Monday 20 January 2014

Invisible Relationships: Why Playing a Double Life Will Get You Nowhere


      Yes, I am aware this is "Random Rants of a Muslima" and I haven't been as angry as I should be. So here goes.

      This entry is dedicated to all my brothers and sisters playing "the game". To all the brothers who are "just looking for a wife". And to my sisters who think they're "just friends."


      Dear beloved young brothers and sisters in Islam,


  You're youthful. Energetic. Full of pent up emotions and passion waiting to be disposed of. That is perfectly normal. I will not dictate how you should run the course of your life. But I just want to let you know that your actions won't be hidden from view much longer. I write with the intent to expose those of you who have slipped into the habit of having what I like to call "invisible relationships". Yes, I am talking about that on-the-side fella or lady whom you've found a safe haven with. So while you spend your free time entertaining this questionable relationship with the opposite gender, under whatever excuse you've sold yourself of "were just friends" and that "she doesn't respect herself anyway" and the sort, you've really only fooled yourselves into believing that you're guaranteed a shield between you and Allah. 

     Wait, that's not you, right? I must be talking about some other people on the other side of the world or something.

    Why? Because you pray five times a day and constantly hammer your online networks with Islamic reminders? That Facebook wall, twitter, instagram, whatsapp and wherever else you work full-time to deliver your perfect image. More spaces to connect with "potentials", am I right?

  Between monitoring all your accounts and sucking in all the celebrity love, the private messages and chats have become a place of comfort and familiarity. Entertaining a single or multiple online relationships must be difficult to maneuver, I bet. Especially when they suck up so much of your free time. The attention must do wonders, right? And don't take me for a fool, when you send a "I like how you shared that hadeeth", no one is oblivious to your unstated intentions. Just drop whatever excuse you've convinced yourself of now. Because what is right doesn't need an excuse.

"It is not righteousness to enter houses from the back, but righteousness is [in] one who fears Allah. And enter houses from their doors. And fear Allah that you may succeed." [Albaqara:189]

   When's the last time you checked your heart? All of this time you've spent concerned with other people and managing these invisible relationships has drained your energy and you've lost focus of what really counts. Bottom line is, trying to blaze two paths is exhausting. It is not only tiresome but it distracts from Allah's worship. If everyday you have to feel that you're at risk of slipping from your deen, then you've made the journey harder for yourself. You've got no one to blame but your indecisiveness. My advice to you is to take a hard look at your life and evaluate where your standards stand. Are they flexible or are they as certain and solid as Allah's book? 
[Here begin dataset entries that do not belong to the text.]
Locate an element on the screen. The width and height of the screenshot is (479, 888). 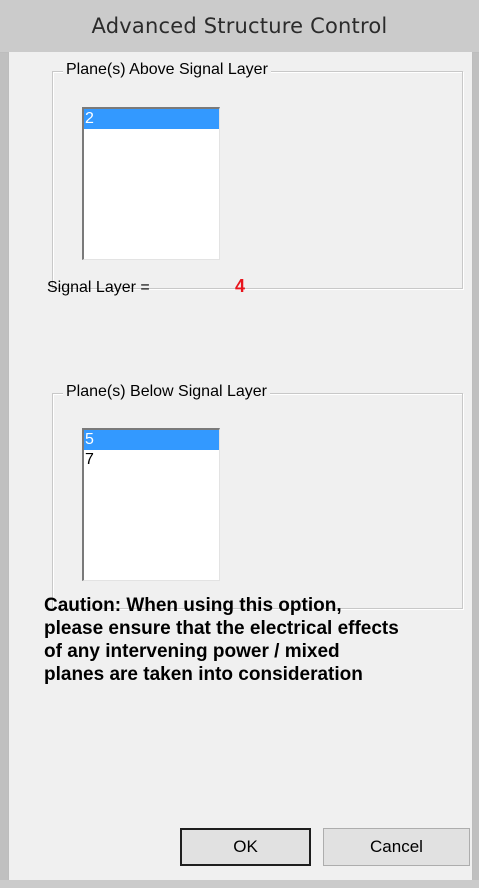
title-bar: Advanced Structure Control is located at coordinates (240, 26).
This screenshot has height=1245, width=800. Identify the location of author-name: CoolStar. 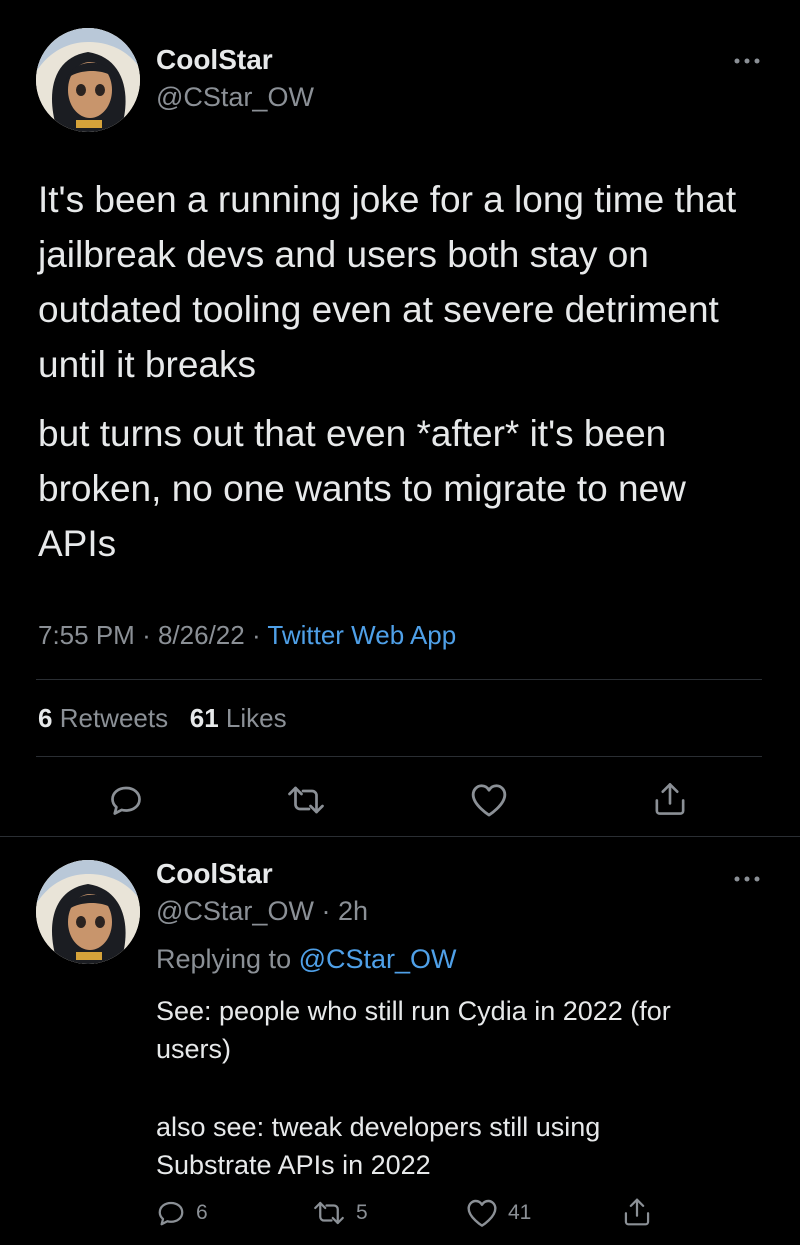
(214, 60).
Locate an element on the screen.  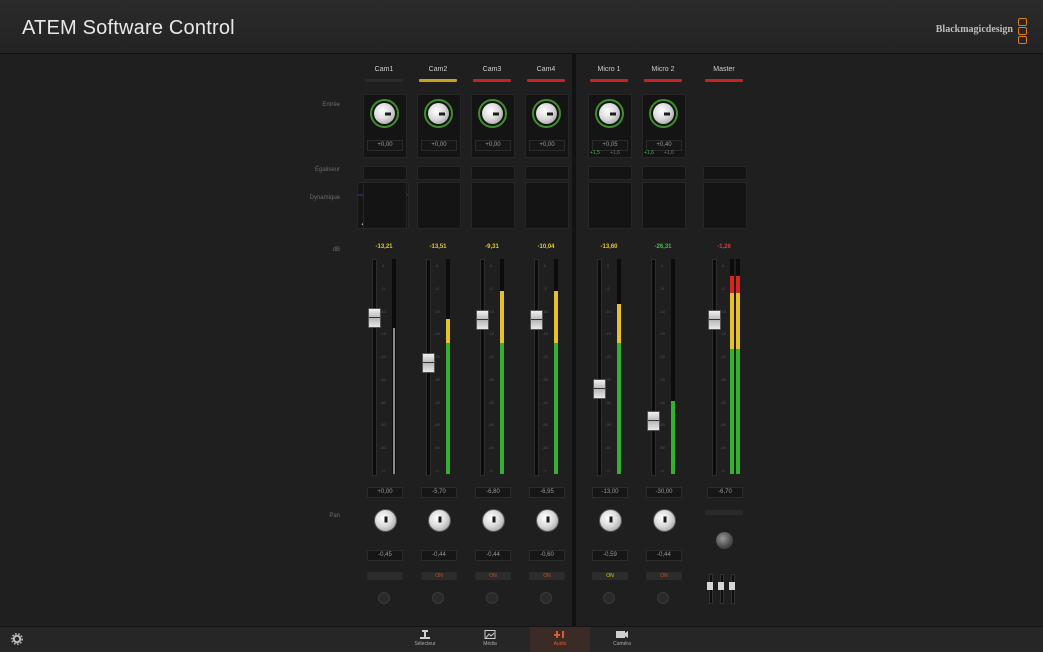
channel-name: Cam3 is located at coordinates (492, 70).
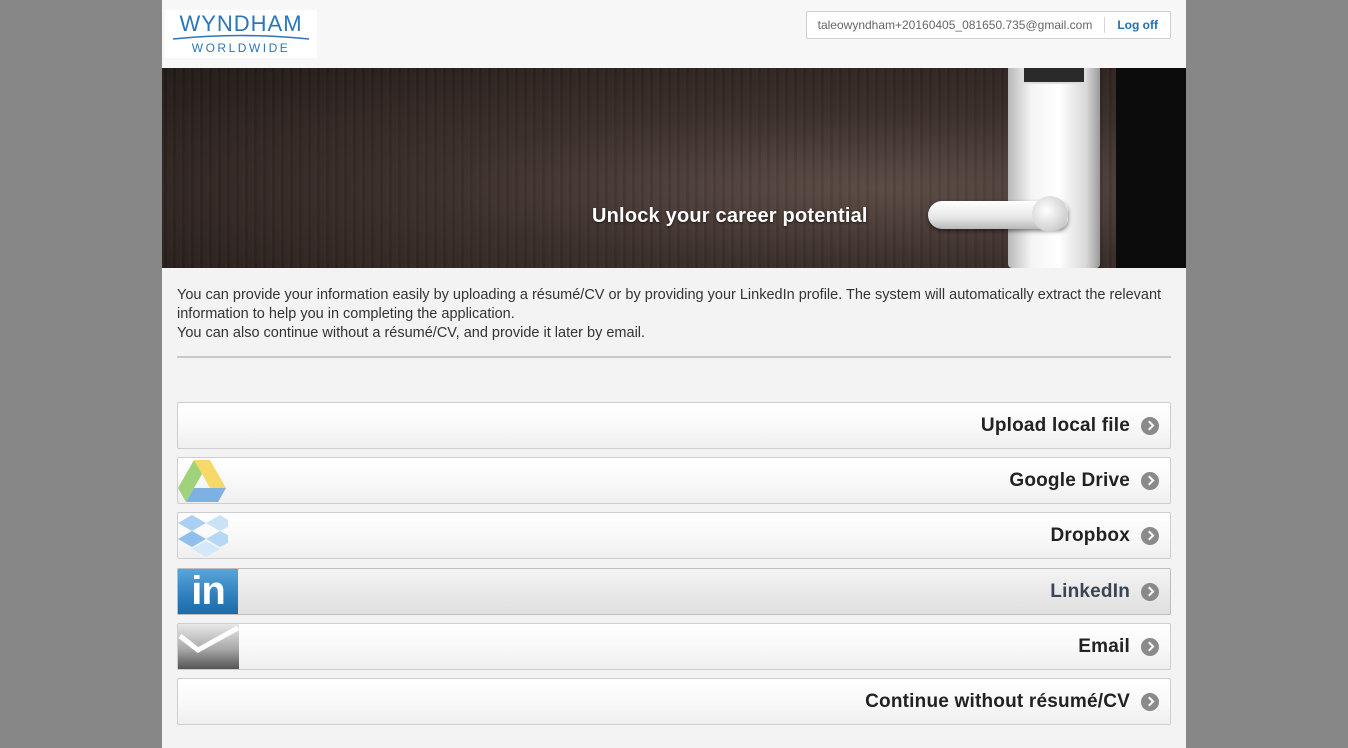 The height and width of the screenshot is (748, 1348). What do you see at coordinates (202, 481) in the screenshot?
I see `google-drive-icon` at bounding box center [202, 481].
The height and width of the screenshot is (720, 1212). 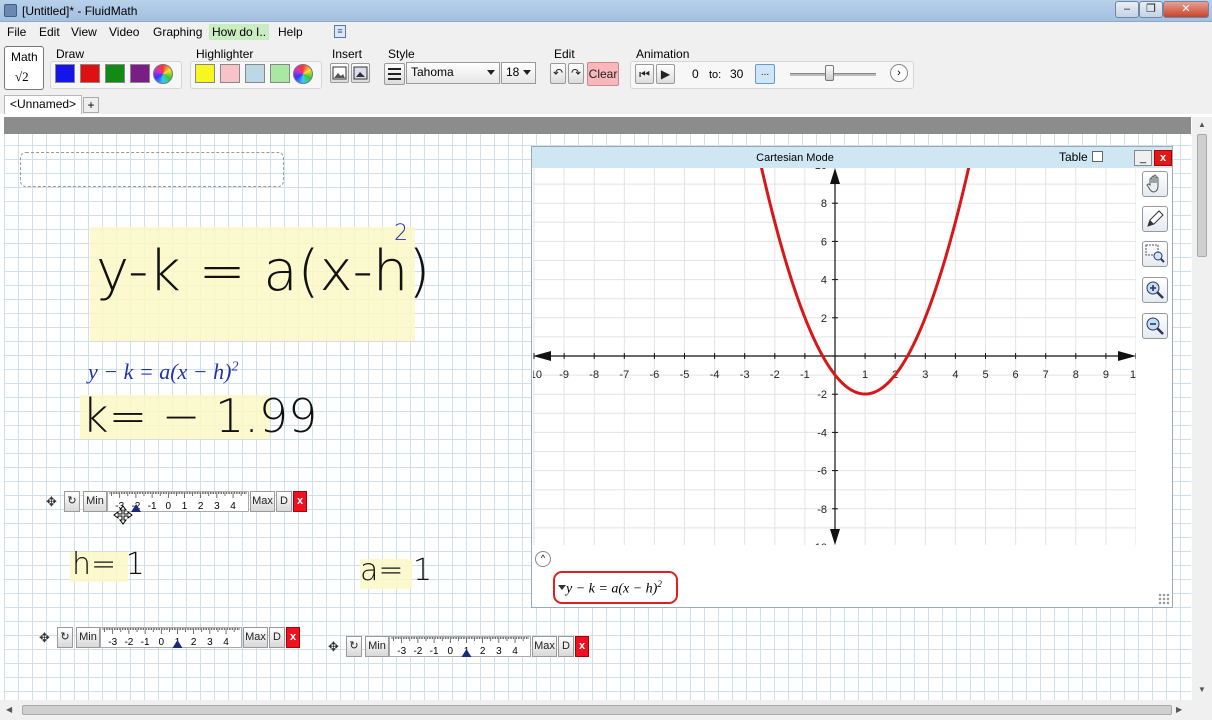 What do you see at coordinates (163, 74) in the screenshot?
I see `draw-color-wheel-icon` at bounding box center [163, 74].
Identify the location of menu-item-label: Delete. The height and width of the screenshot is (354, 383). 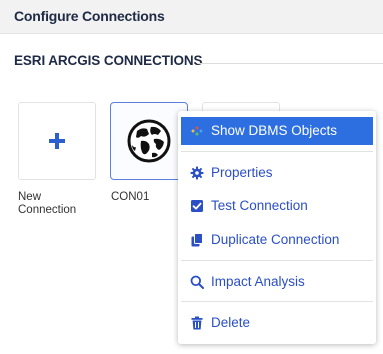
(231, 322).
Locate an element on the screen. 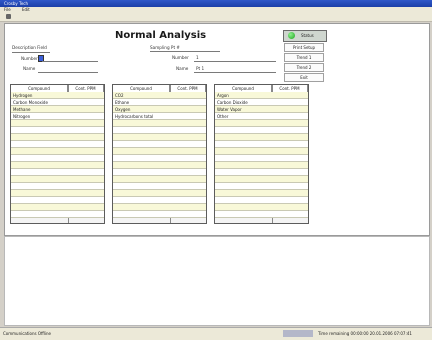 This screenshot has width=432, height=340. sp-name-label: Name is located at coordinates (182, 68).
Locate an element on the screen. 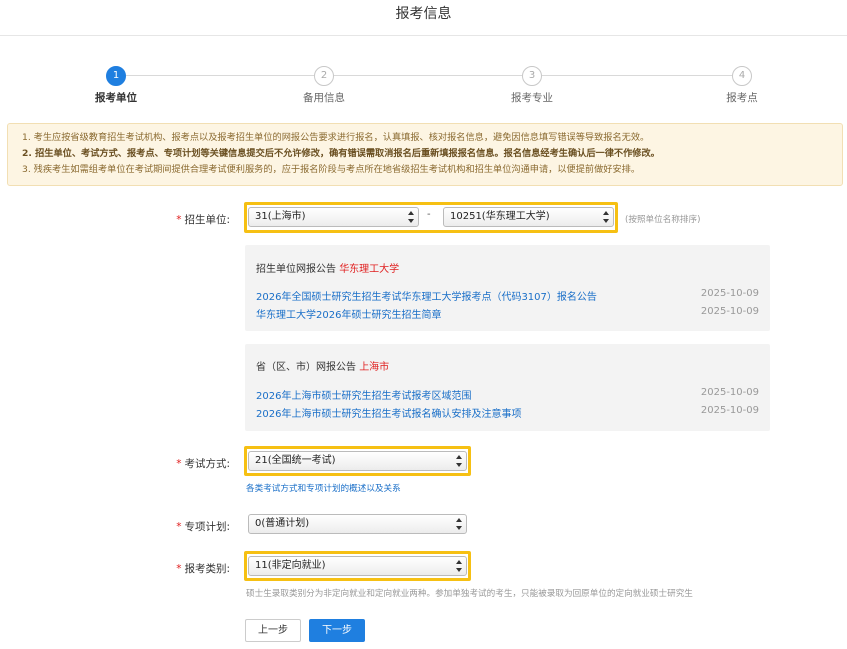 The height and width of the screenshot is (649, 847). step-unit: 1 报考单位 is located at coordinates (116, 86).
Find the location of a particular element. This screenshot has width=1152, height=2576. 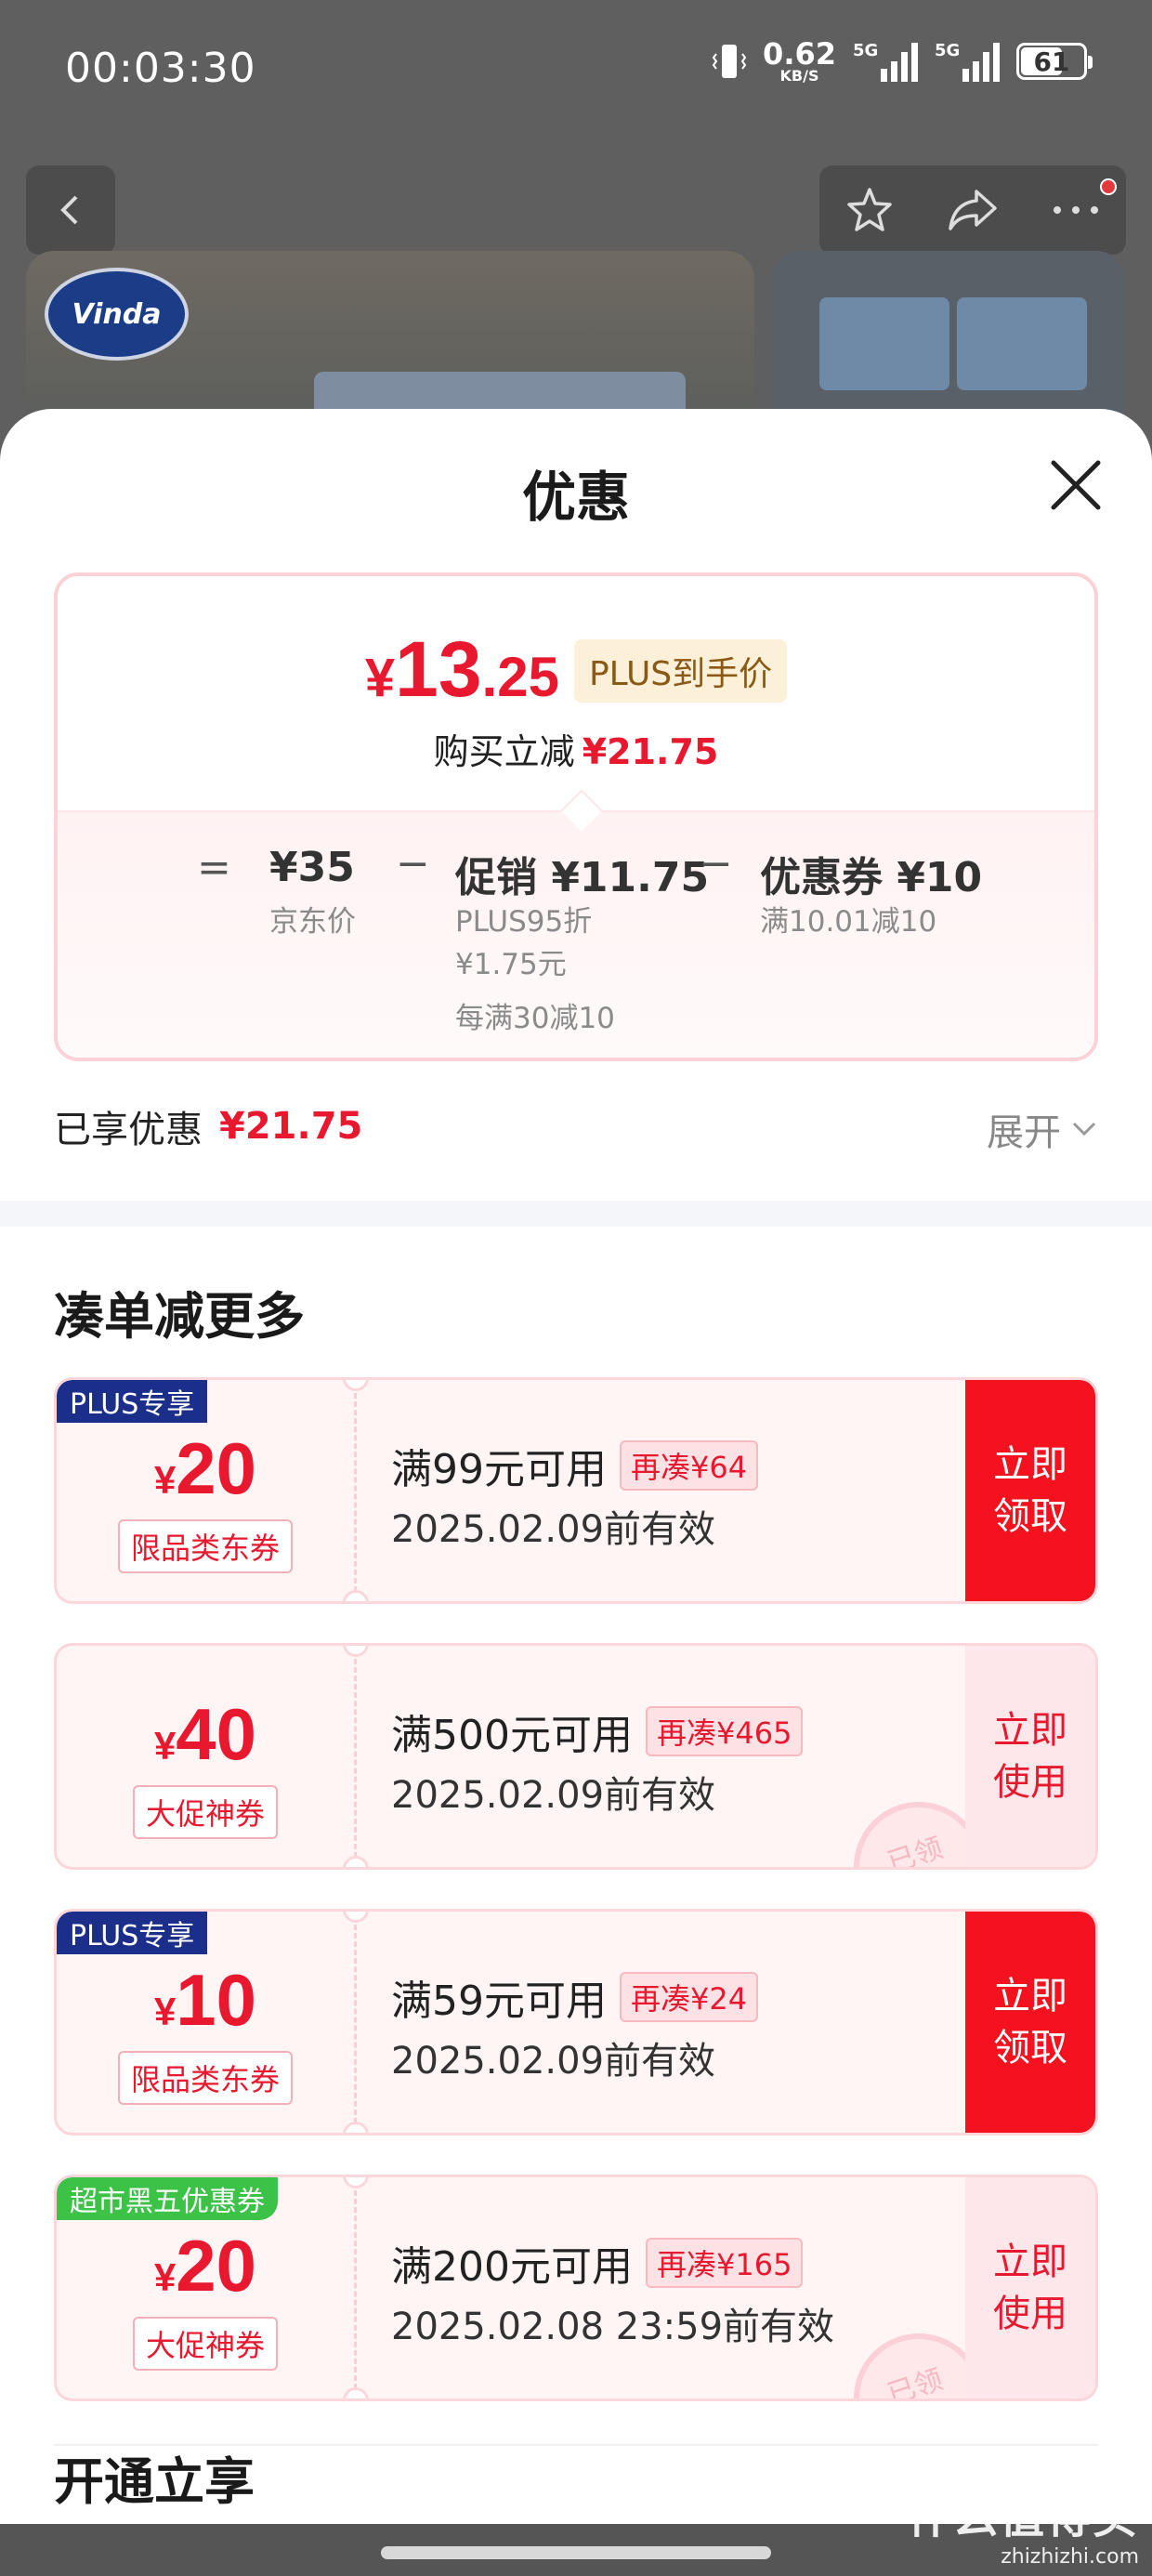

     Young one, nobody said that being a Muslim was easy. But there is no downtime for a pious Muslim. Do whatever it takes to keep to your standards. Get creative, distract yourself, indulge in causes, and keep temptations away from all your senses if that's what works. But, do not allow yourself to witness your own hands and eyes commit wrong and choose to be stubborn against Allah's orders.

"And let those who do not find the means to marry keep chaste until Allah makes them free from want out of His grace." [Al-Nur:33]

Ps. Anyone who thinks of themselves as "single and ready" to mingle can go find those like him. That's enough toiling with our chaste sisters and brothers.